For my first thesis, I spend hours comparing taxonomy and spelling with books and online databases. Luckily these days are over - thanks to some recent R packages. Take for example the taxonstand package in R.
Installation: taxonstand is available on CRAN and can be installed directly from R:
> install.packages("taxonstand")
Data cleaning with taxonstand
Let's create a short taxon string.
To keep things simple, we omit any typos and author names:
> spec1 <- c("Stipa capillata",
+ "Salvia tortuosa",
+ "Bryum capillare")
Load taxonstand and use the TPL() function:
> require(Taxonstand)
>TPL(spec1)
## [1] "0 substitutions of standard annotations in specific epithet" ## [1] "0 substitutions of subsp. and var. in infraspecific epithet"
## Genus Species Abbrev Infraspecific Plant.Name.Index TPL_version ## 1 Stipa capillata <NA> TRUE 1.1
## 2 Salvia tortuosa <NA> TRUE 1.1
## 3 Bryum capillare <NA> TRUE 1.1
## Taxonomic.status Family New.Genus New.Species New.Infraspecific
## 1 Accepted Poaceae Stipa capillata
## 2 Accepted Lamiaceae Salvia tortuosa
## 3 Synonym Bryaceae Ptychostomum capillare
## Authority Typo WFormat
## 1 L. FALSE FALSE
## 2 Kunth FALSE FALSE
## 3 (Hedw.) D. T. Holyoak & N. Pedersen FALSE FALSE
In my first string, taxonstand recognized all names and split them successfully into a genus and epithet name. It provided matching family names which is a nice feature. According to TPL (or more correctly: The Plant List), the accepted name for 'Bryum capillare' should be 'Ptychostomum capillare'.
Now, let's make things are little bit more complicated by introducing (unnecessary) author names and spelling mistakes, both in the genus name ('Saalvia' and 'Bryuum') and epithet ('tortuuosa).
> spec2 <- c("Stipa capillata L.",
+ "Salvia tortuuosa",
+ "Saalvia tortuosa",
+ "Bryuum capillare",
+ corr=TRUE)
require(Taxonstand)
TPL(spec2, corr=TRUE)
## [1] "0 substitutions of standard annotations in specific epithet" ## [1] "0 substitutions of subsp. and var. in infraspecific epithet"
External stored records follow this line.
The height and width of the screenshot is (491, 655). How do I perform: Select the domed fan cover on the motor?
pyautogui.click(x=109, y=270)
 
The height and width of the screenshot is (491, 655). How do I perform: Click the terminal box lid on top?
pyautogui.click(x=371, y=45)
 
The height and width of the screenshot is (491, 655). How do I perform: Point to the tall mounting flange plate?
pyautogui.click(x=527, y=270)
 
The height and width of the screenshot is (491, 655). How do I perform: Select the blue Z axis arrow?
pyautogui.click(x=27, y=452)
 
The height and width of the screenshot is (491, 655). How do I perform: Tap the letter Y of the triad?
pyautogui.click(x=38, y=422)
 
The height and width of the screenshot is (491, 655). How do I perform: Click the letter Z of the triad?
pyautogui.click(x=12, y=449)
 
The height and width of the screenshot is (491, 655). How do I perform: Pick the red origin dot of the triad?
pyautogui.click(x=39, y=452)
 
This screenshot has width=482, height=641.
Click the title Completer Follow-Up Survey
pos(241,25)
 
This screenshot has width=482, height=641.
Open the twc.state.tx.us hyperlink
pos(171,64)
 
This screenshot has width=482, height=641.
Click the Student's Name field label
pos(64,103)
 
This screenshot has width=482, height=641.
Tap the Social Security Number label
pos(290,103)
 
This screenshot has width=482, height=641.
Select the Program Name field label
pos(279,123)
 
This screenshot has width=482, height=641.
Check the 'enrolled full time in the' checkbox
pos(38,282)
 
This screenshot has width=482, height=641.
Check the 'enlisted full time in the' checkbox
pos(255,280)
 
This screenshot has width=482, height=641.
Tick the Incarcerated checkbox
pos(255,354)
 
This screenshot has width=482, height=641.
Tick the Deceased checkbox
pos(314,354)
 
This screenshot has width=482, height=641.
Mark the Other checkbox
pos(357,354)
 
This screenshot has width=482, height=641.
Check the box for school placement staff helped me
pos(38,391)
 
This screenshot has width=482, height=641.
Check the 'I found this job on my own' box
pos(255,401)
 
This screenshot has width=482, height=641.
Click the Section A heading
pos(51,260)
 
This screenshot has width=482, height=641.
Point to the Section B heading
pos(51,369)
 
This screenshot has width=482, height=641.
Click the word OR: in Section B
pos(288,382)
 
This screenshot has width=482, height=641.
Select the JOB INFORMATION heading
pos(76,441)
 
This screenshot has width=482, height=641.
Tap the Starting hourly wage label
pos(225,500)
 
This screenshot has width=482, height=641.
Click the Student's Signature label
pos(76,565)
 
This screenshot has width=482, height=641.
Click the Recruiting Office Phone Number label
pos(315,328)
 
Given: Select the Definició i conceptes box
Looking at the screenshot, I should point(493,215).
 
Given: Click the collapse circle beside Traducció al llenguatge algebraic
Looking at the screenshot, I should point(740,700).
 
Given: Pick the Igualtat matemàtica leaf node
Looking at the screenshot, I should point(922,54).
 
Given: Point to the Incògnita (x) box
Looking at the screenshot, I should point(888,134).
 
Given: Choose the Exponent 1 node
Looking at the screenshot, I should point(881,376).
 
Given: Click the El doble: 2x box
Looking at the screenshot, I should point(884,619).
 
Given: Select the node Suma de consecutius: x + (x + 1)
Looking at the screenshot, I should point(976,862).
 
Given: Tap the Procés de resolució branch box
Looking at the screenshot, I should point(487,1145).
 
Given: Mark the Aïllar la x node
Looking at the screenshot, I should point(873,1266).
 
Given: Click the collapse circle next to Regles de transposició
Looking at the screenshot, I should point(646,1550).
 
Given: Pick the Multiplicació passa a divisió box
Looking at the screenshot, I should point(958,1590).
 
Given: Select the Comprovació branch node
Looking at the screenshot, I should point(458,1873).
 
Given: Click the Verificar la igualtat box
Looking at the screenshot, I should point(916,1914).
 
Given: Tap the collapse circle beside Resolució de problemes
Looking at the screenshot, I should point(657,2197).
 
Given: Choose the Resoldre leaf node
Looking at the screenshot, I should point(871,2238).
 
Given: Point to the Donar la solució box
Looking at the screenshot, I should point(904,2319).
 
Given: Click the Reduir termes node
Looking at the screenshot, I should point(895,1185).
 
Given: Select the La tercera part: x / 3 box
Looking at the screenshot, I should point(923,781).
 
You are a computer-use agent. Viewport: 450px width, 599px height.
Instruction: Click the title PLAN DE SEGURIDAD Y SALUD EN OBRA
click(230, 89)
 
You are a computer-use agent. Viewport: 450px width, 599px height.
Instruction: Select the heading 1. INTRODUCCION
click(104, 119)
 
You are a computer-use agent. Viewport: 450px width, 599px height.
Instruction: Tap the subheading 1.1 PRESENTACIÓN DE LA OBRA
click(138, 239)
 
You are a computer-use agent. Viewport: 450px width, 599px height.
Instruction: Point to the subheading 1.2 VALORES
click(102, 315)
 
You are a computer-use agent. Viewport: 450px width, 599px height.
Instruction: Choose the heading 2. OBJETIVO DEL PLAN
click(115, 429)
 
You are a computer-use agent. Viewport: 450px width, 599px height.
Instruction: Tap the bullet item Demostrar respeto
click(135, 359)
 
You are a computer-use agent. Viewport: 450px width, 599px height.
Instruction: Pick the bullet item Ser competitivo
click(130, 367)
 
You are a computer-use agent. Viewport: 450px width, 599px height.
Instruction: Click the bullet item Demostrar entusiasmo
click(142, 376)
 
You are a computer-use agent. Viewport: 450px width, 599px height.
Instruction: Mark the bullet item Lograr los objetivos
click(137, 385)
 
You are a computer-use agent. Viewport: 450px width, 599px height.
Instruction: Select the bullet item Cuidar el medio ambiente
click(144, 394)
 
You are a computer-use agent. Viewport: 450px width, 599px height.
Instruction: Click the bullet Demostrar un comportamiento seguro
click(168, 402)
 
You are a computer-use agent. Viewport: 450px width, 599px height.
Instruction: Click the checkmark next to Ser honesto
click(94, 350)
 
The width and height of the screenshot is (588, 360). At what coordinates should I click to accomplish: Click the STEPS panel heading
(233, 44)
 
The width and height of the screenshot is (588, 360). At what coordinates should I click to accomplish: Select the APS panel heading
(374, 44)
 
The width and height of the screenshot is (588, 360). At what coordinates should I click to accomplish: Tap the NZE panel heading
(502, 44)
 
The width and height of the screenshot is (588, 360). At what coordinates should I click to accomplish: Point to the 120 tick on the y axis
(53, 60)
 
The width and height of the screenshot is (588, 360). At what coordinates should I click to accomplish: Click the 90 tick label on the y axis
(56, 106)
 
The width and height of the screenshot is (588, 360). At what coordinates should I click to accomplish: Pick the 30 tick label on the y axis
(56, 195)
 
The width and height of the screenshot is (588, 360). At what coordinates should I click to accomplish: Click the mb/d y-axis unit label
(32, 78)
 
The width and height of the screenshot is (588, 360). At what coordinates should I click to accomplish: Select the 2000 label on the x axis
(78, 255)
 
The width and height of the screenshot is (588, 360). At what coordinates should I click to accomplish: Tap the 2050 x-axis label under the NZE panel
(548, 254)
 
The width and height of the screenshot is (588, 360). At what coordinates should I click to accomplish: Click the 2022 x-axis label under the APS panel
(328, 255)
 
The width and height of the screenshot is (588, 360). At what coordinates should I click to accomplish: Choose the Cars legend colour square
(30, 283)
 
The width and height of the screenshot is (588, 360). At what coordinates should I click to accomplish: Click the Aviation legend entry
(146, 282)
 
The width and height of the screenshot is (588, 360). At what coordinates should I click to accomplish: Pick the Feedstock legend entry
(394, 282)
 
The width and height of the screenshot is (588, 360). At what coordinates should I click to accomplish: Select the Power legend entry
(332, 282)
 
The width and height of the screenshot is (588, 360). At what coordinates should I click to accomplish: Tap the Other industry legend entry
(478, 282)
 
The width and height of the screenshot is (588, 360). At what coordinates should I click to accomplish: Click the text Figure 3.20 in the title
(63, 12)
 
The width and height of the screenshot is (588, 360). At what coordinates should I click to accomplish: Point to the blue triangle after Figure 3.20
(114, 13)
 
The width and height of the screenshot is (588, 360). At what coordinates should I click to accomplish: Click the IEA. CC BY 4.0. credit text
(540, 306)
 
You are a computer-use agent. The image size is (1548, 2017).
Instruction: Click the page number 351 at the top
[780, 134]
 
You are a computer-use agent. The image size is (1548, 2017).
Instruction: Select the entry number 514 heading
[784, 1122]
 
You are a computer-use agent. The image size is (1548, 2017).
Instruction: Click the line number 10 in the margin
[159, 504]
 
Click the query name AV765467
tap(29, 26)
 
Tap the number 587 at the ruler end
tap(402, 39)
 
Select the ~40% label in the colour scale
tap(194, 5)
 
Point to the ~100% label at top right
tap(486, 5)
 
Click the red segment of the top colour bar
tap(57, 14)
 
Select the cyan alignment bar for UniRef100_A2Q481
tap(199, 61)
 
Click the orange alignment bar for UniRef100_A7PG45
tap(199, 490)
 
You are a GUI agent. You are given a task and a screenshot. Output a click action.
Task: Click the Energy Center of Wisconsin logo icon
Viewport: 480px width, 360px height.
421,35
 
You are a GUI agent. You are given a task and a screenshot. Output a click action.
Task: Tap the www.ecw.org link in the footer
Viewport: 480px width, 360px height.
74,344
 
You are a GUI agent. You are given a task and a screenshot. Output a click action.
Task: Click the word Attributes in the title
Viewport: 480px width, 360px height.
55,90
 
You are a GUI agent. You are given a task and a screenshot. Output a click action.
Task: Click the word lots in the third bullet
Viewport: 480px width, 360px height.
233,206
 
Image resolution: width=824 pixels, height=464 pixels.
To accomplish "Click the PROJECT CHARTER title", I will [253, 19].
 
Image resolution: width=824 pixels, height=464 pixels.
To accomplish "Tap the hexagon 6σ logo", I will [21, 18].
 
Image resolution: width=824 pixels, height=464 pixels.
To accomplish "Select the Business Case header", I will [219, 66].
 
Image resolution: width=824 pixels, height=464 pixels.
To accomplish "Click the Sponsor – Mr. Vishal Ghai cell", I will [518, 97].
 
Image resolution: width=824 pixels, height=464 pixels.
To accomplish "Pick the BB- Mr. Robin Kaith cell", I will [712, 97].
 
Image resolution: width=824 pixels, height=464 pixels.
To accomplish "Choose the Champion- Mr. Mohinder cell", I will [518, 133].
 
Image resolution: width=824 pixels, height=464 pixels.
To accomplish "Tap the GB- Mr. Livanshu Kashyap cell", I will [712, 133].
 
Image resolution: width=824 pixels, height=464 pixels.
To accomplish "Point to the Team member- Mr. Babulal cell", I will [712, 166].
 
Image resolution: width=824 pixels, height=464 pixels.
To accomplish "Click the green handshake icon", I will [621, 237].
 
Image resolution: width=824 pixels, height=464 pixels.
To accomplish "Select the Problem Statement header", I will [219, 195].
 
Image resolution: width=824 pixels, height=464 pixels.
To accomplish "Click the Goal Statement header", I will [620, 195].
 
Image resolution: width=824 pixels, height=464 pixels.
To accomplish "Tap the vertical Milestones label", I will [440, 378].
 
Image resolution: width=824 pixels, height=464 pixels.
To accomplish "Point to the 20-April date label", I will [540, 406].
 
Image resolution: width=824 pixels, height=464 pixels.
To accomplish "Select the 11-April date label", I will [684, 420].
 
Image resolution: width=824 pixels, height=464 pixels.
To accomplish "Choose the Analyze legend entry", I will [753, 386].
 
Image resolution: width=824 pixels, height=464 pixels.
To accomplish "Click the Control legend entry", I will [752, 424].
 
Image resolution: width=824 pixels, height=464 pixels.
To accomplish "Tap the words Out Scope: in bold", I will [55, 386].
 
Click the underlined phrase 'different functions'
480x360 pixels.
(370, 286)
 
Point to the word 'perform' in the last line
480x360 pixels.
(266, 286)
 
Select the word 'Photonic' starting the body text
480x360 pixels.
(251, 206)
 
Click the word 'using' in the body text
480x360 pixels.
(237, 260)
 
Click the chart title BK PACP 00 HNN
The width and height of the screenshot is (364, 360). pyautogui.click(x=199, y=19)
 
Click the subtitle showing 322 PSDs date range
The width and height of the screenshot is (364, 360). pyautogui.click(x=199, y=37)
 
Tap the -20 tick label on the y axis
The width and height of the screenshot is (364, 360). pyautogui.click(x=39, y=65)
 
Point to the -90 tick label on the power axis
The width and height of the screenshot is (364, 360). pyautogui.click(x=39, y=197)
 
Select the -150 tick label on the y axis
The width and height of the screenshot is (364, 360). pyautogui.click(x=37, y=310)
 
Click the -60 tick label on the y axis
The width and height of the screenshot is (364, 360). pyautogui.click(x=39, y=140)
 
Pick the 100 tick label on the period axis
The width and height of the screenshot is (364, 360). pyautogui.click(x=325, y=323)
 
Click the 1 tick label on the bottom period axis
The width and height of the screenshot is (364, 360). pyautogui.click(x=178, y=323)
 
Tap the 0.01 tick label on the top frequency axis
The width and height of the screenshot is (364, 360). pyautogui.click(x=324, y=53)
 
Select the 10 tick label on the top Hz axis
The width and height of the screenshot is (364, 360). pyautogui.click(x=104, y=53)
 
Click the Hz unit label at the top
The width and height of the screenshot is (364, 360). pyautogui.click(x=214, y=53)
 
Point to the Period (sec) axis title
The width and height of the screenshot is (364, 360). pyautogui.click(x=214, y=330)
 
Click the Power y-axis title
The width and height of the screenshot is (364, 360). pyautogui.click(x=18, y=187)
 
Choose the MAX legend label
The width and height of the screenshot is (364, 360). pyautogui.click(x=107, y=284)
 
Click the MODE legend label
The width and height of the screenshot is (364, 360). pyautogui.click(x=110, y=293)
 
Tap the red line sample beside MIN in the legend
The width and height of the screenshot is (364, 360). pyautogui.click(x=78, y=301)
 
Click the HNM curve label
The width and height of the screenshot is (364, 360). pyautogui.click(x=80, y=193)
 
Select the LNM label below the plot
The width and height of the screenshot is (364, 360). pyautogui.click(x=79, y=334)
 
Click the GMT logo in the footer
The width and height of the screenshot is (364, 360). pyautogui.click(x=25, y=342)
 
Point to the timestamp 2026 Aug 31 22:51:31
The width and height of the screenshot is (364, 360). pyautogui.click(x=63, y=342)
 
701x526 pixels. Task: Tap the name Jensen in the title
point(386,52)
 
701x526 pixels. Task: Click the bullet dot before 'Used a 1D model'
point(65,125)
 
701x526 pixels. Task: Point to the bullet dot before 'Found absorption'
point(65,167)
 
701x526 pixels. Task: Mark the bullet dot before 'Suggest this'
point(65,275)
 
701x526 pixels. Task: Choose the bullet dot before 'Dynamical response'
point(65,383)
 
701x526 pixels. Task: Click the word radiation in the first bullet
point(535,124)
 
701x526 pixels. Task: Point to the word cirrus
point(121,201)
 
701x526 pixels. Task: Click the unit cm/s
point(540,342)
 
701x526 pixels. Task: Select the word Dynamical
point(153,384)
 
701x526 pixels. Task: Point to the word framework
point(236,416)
## Genus Species Abbrev Infraspecific Plant.Name.Index TPL_version
## 1 Stipa capillata <NA> L. TRUE 1.1
## 2 Salvia tortuuosa <NA> TRUE 1.1
## 3 Saalvia tortuosa <NA> FALSE 1.1
## 4 Bryuum capillare <NA> FALSE 1.1
## 5 TRUE NA <NA> FALSE 1.1
## Taxonomic.status Family New.Genus New.Species New.Infraspecific
## 1 Accepted Poaceae Stipa capillata
## 2 Accepted Lamiaceae Salvia tortuosa
## 3 Saalvia tortuosa NA
## 4 Bryuum capillare NA
## 5 TRUE NA NA
## Authority Typo WFormat
## 1 L. FALSE FALSE
## 2 Kunth TRUE FALSE
## 3 FALSE FALSE
## 4 FALSE FALSE
## 5 FALSE FALSE
In my second string, taxonstand successfully removed an author name (in 'Stipa capillata L.'). Interestingly, it saved the author name as an 'Infraspecific' value.
However, it only recognized one of my three typos. My typo in the species epithet was corrected (in 'tortuuosa'). However, the two typos in the genus name remained unrecognized. In this case, taxonstand just recycled the unrecognized names in columns $New.Genus and $New.Species.
According to Louis Cayuela, this is not the fault of taxonstand but rather of The Plant List. Taxonstand accesses information from the front end of The Plant List. This means basically it extracts the same information as an online user of The Plant List does. For example, if you use the online search field in The Plant List and include a spelling mistake in your species epithet, The Plant List will offer you all species names in the respective genus. Enter a spelling mistake in the genus and you will not get any hits at all.
By the way, you can merge the new genus and species names by using paste:
TPL_spec1 <- TPL(spec1)
## [1] "0 substitutions of standard annotations in specific epithet"
## [1] "0 substitutions of subsp. and var. in infraspecific epithet"
new.names <- paste(TPL_spec1$New.Genus, TPL_spec1$New.Species) new.names
## [1] "Stipa capillata" "Salvia tortuosa" ## [3] "Ptychostomum capillare"
In summary, taxonstand is a nice little package that might help you to clean and standardize your taxon names. But beware of its minor limitations.